Design/methodology/approach
Based on the panel data of China's large-scale industrial enterprises from 2007 to 2013, this paper uses the Difference-in-differences (DID) method to study the impact and path mechanism of the implementation of low-carbon city pilot policy on enterprise green governance. Heterogeneity analysis is used to compare the effects of low-carbon city pilot policy in different regions, different enterprises and different industries.
Findings
The low-carbon pilot can indeed effectively enhance corporate green governance, a conclusion that still holds after a series of robustness tests. The low-carbon city pilot policy mainly enhances enterprise green governance through two paths: an industrial structure upgrade and enterprise energy consumption, and it improves green governance by reducing enterprise energy consumption through industrial structure upgrade. The impact of low-carbon city pilot policy on enterprise green governance shows significant differences across different regions, different enterprises and different industries.

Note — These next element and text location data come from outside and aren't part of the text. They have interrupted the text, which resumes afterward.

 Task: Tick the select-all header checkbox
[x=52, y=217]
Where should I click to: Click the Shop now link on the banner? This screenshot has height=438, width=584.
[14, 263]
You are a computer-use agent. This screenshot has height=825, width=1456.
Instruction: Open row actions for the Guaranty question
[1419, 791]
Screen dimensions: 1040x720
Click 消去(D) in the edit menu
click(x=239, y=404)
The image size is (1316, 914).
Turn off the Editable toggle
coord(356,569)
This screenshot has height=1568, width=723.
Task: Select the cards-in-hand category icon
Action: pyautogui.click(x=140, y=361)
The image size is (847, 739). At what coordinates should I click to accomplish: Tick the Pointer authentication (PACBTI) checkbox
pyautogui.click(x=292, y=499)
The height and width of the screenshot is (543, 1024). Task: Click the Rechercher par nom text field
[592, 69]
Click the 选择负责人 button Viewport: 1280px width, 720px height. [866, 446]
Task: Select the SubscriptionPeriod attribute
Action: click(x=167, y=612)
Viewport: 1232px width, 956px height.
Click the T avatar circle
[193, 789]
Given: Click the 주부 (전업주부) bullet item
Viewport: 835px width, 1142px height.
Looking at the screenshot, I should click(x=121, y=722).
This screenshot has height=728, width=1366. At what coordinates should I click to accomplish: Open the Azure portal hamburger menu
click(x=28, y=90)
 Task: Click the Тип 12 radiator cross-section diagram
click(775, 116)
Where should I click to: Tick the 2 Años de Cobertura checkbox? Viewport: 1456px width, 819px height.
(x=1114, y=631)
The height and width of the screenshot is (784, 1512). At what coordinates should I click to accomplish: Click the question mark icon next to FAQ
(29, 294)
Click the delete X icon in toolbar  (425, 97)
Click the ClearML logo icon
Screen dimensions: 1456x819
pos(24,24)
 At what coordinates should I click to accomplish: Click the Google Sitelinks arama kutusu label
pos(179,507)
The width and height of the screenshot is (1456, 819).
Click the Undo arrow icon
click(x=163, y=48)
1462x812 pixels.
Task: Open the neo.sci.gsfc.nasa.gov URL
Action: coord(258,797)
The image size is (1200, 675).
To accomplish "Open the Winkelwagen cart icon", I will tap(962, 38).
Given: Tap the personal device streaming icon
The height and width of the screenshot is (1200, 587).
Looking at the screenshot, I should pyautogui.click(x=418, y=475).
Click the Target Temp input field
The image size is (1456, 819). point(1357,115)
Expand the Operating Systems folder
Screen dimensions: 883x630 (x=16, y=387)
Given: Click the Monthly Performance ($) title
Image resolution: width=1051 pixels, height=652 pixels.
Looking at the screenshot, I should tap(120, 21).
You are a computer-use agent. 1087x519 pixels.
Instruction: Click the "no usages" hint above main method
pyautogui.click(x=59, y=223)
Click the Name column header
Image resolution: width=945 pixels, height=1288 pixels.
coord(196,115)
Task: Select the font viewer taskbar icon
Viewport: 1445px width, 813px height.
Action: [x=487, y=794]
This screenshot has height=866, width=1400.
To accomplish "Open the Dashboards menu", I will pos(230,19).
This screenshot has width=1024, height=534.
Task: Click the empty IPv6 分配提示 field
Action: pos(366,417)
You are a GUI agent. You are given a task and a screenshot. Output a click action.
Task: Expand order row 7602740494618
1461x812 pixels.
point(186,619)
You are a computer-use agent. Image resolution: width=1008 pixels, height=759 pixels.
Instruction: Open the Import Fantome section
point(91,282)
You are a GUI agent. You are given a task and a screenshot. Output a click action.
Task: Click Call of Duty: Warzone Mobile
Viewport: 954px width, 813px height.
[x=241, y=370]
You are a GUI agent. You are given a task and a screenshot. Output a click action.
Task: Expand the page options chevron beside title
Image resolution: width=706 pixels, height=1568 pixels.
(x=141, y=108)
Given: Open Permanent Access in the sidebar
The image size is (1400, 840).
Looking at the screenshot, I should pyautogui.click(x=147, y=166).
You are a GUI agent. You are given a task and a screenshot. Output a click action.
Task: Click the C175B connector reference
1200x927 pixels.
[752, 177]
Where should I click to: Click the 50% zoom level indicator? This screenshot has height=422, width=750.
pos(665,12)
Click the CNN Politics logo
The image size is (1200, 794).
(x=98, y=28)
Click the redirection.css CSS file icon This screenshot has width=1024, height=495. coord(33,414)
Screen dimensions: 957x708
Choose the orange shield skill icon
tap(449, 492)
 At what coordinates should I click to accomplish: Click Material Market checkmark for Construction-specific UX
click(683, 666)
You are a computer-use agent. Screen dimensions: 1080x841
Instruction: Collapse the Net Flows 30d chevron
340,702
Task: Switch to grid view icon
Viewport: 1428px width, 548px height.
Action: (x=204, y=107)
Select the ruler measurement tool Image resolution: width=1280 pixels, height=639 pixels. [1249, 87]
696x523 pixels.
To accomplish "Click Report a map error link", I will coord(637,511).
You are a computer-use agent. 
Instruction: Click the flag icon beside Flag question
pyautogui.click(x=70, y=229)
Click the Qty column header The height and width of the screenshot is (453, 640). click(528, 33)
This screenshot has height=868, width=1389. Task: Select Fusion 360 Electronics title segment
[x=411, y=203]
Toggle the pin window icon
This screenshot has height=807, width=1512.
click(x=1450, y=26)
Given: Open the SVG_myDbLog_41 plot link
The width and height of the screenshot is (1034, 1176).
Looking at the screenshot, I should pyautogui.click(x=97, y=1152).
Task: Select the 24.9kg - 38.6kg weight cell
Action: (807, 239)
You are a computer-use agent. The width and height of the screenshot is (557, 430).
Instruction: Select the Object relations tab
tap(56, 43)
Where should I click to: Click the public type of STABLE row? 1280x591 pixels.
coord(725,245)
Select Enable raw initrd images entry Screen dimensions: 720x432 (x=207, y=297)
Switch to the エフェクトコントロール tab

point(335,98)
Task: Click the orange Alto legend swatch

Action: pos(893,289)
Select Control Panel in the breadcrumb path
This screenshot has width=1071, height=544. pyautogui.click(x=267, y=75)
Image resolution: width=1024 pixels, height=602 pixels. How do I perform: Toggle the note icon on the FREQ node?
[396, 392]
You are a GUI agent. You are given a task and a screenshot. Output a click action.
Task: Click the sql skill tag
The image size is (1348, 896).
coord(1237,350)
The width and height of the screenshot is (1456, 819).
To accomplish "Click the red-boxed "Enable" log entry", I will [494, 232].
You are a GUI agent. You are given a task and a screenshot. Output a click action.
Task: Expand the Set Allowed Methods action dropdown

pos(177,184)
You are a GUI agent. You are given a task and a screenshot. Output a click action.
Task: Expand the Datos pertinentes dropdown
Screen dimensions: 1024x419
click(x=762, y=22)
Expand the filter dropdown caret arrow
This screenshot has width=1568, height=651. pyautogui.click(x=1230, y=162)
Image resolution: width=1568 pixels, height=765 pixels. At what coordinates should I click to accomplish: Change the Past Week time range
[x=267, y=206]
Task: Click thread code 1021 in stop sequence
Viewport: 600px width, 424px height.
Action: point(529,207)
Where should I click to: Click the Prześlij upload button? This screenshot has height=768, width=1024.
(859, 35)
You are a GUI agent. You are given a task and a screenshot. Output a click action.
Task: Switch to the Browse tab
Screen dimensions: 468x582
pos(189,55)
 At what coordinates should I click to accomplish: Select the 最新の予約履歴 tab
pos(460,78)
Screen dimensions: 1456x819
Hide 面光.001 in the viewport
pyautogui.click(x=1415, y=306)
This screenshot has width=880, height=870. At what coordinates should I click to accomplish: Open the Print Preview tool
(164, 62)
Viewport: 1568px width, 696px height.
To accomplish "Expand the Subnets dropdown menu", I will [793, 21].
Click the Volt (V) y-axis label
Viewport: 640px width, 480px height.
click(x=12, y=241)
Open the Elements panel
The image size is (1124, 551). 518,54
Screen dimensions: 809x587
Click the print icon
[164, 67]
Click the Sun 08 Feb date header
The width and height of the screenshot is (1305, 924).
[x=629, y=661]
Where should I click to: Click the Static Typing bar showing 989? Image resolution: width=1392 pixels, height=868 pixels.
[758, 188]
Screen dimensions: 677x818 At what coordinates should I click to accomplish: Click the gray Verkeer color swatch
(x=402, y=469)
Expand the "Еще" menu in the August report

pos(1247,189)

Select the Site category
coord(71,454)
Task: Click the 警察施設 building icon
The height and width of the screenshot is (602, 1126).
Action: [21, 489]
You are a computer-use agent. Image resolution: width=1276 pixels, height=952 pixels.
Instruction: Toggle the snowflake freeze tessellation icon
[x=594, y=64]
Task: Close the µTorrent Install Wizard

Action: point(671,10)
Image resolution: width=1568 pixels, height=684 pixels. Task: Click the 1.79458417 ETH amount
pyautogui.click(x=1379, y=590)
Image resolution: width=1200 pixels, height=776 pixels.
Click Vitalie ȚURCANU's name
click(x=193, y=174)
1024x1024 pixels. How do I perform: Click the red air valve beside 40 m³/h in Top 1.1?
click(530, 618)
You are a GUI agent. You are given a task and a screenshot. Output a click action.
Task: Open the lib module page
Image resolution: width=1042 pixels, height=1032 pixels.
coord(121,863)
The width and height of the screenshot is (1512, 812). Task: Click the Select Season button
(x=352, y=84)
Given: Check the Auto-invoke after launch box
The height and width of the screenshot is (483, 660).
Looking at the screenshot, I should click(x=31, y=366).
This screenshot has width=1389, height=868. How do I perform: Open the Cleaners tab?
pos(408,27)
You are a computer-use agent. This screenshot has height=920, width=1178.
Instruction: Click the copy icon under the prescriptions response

Research limitations/implications
This paper examines the impact of low-carbon city pilot policy on enterprise green governance. However, due to availability of data, there are still some limitations to be further tackled. The parallel trend test in this paper shows that the pilot policy has a significant positive effect on the green governance of enterprises. However, due to serious lack of data in some years, the authors only selected the enterprise data of a shorter period as our experimental data, which leads the results to still have certain deficiencies. For the verification of the impact mechanism, the conclusions obtained in this paper are relatively limited. Although all the mechanism tests are passed, the reliability of the results still needs to be further tested through future data samples. In addition, as the pilot policy of low-carbon cities is still in progress, the policy can be tracked and analysed in the future as more data are disclosed, and further research can be carried out through dimensional expansion.
Practical implications
Low-carbon city pilot policy plays an important role in inducing the green governance of enterprises. Therefore, policy makers can continue to strengthen the construction of low-carbon city pilots by refining pilot experience, building typical cases, actively promoting pilot policy experience, expanding pilot scope and enhancing the implementation efficiency of pilot policy nationwide, which will contribute to the optimization and upgrading of the regional industrial structure at the urban level and will provide experience and reference for the synergistic implementation plan of pollution reduction and carbon reduction.
Social implications
The impact of the low-carbon city pilot policy on enterprise green governance not only exists in two separate paths of urban industrial upgrading and enterprise energy consumption but also exists in a chain transmission path from macro to micro. The authors find that the effect value of each influence path is different, and there is an obvious leading influence path for the role of enterprise green governance. Therefore, in the process of implementing a low-carbon city pilot policy, policies should be designed specifically for different mechanisms. Moreover, complementing and coordinating several paths should be advocated to give full play to the green governance effect of enterprises brought by different paths and to further expand the scope of industries and enterprises where policies play a role.
Originality/value
To the best of the authors’ knowledge, for the first time, this paper connects macro mechanisms with micro mechanisms, discovering a macro-to-micro transmission mechanism in the process of low-carbon city pilot policy affecting enterprise green governance. That is, the low-carbon city pilot policy can facilitate industrial structure upgrading, resulting in reduced enterprise energy consumption, ultimately enhancing enterprise green governance.